▸ Exercise aim
Copy the entries below verbatim, from the line with "Find the location of a particular element. This" to the line with "line-number-8: 8 is".

** Records shown follows **

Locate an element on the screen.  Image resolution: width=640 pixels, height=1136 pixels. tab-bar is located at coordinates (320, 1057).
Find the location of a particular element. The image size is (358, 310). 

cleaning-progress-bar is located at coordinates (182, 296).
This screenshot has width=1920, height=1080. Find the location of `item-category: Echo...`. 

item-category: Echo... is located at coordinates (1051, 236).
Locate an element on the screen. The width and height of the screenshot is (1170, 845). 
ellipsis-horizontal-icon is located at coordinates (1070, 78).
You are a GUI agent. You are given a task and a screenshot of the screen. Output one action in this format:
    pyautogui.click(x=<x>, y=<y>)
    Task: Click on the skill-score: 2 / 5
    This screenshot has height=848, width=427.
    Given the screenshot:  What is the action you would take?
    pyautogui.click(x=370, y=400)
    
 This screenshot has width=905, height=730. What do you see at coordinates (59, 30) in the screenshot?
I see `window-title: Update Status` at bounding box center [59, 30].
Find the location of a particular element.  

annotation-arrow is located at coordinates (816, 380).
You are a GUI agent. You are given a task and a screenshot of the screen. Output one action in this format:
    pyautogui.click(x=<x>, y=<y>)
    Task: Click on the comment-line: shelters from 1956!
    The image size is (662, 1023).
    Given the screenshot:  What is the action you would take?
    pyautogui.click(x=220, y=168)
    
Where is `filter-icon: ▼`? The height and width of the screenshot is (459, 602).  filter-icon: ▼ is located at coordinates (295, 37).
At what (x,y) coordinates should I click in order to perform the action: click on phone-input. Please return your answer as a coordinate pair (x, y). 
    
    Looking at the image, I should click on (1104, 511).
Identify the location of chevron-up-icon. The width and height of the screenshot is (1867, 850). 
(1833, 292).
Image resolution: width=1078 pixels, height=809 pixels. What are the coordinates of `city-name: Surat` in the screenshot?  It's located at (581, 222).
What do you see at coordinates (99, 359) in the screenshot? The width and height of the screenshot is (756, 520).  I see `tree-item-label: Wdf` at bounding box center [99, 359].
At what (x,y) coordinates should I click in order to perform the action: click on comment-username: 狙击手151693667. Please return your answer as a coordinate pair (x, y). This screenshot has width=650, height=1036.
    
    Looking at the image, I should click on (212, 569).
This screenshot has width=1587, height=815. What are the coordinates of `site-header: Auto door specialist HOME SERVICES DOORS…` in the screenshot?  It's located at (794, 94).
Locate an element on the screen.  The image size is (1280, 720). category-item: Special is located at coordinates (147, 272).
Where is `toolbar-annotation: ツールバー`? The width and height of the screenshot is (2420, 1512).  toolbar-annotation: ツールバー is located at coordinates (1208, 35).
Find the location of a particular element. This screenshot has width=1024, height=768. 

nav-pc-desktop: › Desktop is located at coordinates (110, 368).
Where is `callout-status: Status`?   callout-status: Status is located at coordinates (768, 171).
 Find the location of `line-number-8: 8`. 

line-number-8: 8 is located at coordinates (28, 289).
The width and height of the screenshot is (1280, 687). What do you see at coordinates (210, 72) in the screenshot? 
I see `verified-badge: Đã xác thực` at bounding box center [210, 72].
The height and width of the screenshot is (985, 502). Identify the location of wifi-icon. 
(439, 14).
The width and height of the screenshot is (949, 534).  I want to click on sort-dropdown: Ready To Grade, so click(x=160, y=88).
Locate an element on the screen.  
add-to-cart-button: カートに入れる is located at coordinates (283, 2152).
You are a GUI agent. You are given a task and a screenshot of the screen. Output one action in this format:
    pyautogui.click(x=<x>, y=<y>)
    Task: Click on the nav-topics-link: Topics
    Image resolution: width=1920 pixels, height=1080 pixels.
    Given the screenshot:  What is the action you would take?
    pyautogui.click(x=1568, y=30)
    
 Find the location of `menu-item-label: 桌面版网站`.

** End of Records shown **

▸ Response area
Find the location of a particular element. This screenshot has width=1024, height=768. 

nav-pc-desktop: › Desktop is located at coordinates (110, 368).
Where is `callout-status: Status`?   callout-status: Status is located at coordinates (768, 171).
 Find the location of `line-number-8: 8`. 

line-number-8: 8 is located at coordinates (28, 289).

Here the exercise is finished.